Exercise goal
In the data below, the answer is the run of lines from the line containing "ProGet? (160, 378)" through the line containing "La Paz: Cierre", both included; print it exactly and nothing else.

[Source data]
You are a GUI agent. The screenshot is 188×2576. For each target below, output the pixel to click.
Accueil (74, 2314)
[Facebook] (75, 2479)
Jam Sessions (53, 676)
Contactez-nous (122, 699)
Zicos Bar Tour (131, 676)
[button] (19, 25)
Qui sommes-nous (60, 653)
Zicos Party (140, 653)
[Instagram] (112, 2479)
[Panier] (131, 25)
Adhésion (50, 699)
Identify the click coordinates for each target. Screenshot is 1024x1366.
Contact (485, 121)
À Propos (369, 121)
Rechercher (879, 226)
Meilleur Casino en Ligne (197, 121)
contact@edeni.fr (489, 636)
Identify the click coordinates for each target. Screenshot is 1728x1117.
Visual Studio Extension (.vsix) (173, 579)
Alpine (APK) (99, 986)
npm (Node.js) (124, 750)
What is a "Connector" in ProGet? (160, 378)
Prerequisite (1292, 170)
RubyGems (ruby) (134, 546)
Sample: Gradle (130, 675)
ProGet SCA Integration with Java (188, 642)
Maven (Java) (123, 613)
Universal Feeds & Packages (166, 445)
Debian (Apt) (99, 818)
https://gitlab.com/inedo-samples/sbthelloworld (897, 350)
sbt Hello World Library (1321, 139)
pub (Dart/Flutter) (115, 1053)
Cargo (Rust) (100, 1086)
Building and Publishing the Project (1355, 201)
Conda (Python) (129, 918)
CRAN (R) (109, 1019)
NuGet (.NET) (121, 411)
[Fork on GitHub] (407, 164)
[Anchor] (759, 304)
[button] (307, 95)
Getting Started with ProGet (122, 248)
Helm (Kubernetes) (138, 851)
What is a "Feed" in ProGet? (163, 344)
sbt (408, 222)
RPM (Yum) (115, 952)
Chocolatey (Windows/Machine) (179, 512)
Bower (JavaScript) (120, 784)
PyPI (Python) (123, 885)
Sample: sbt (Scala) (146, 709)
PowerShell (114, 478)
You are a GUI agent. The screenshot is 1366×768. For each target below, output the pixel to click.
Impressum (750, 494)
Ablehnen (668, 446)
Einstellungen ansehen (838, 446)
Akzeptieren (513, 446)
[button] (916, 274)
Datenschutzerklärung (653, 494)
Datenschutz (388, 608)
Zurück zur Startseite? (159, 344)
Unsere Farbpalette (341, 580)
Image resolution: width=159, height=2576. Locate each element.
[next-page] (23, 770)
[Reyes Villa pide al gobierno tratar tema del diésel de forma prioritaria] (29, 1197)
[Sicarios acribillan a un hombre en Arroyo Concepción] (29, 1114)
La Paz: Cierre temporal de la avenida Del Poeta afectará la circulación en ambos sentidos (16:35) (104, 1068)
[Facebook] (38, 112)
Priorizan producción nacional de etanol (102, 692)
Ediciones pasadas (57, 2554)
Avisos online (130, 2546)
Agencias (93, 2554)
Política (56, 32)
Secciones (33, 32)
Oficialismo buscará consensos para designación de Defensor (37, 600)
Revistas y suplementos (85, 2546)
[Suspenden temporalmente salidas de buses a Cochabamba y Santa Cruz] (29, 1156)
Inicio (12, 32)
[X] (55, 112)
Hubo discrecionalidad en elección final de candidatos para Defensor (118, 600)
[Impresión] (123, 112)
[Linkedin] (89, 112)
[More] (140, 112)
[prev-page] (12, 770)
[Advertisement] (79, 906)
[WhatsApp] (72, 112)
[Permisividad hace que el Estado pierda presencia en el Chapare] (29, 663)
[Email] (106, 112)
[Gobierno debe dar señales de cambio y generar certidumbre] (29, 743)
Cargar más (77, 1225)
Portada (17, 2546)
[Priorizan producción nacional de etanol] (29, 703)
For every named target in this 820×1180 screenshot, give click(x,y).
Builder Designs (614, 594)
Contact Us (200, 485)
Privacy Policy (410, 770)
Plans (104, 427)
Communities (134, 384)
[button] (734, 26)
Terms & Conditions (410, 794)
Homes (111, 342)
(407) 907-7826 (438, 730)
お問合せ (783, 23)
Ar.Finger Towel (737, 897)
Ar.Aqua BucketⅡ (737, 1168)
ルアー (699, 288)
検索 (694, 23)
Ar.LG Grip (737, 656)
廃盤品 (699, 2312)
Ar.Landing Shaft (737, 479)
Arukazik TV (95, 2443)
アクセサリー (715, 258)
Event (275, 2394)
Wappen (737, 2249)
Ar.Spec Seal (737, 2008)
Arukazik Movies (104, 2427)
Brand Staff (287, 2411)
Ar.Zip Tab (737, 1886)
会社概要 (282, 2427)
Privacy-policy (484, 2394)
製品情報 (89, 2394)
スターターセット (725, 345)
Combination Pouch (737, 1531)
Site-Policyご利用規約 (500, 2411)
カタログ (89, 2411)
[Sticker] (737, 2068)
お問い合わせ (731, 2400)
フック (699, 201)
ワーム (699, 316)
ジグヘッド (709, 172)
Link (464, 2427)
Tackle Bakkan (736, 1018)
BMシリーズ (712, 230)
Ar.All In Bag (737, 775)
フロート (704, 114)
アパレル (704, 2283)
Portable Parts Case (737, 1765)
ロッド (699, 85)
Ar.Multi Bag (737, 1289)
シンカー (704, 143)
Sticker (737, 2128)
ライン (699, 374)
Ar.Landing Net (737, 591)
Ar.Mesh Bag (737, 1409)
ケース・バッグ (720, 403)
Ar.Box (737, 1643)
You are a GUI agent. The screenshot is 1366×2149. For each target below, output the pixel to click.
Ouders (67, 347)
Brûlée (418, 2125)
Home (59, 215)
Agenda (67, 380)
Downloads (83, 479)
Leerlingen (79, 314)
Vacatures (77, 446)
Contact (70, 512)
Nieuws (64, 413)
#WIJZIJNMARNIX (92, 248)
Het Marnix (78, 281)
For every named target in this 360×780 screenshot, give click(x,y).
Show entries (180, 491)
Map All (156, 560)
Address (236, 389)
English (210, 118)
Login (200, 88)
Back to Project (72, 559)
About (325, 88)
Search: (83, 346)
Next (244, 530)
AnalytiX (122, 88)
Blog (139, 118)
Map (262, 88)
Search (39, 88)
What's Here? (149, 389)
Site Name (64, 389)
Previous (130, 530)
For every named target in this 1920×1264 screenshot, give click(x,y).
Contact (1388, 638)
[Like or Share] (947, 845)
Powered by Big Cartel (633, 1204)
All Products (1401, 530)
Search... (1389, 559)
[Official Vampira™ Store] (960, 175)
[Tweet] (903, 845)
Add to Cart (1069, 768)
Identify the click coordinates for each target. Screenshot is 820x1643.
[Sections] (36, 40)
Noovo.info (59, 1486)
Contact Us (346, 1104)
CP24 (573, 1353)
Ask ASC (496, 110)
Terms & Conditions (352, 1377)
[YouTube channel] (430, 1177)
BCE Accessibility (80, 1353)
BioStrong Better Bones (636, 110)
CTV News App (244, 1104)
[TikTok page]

Answer to this exercise
What is a "Connector" in ProGet? (160, 378)
Prerequisite (1292, 170)
RubyGems (ruby) (134, 546)
Sample: Gradle (130, 675)
ProGet SCA Integration with Java (188, 642)
Maven (Java) (123, 613)
Universal Feeds & Packages (166, 445)
Debian (Apt) (99, 818)
https://gitlab.com/inedo-samples/sbthelloworld (897, 350)
sbt Hello World Library (1321, 139)
pub (Dart/Flutter) (115, 1053)
Cargo (Rust) (100, 1086)
Building and Publishing the Project (1355, 201)
Conda (Python) (129, 918)
CRAN (R) (109, 1019)
NuGet (.NET) (121, 411)
[Fork on GitHub] (407, 164)
[Anchor] (759, 304)
[button] (307, 95)
Getting Started with ProGet (122, 248)
Helm (Kubernetes) (138, 851)
What is a "Feed" in ProGet? (163, 344)
sbt (408, 222)
RPM (Yum) (115, 952)
Chocolatey (Windows/Machine) (179, 512)
Bower (JavaScript) (120, 784)
PyPI (Python) (123, 885)
Sample: sbt (Scala) (146, 709)
PowerShell (114, 478)
You are a GUI agent. The screenshot is 1366×768. For each target below, output the pixel to click.
Impressum (750, 494)
Ablehnen (668, 446)
Einstellungen ansehen (838, 446)
Akzeptieren (513, 446)
[button] (916, 274)
Datenschutzerklärung (653, 494)
Datenschutz (388, 608)
Zurück zur Startseite? (159, 344)
Unsere Farbpalette (341, 580)
Image resolution: width=159, height=2576. Locate each element.
[next-page] (23, 770)
[Reyes Villa pide al gobierno tratar tema del diésel de forma prioritaria] (29, 1197)
[Sicarios acribillan a un hombre en Arroyo Concepción] (29, 1114)
La Paz: Cierre temporal de la avenida Del Poeta afectará la circulación en ambos sentidos (16:35) (104, 1068)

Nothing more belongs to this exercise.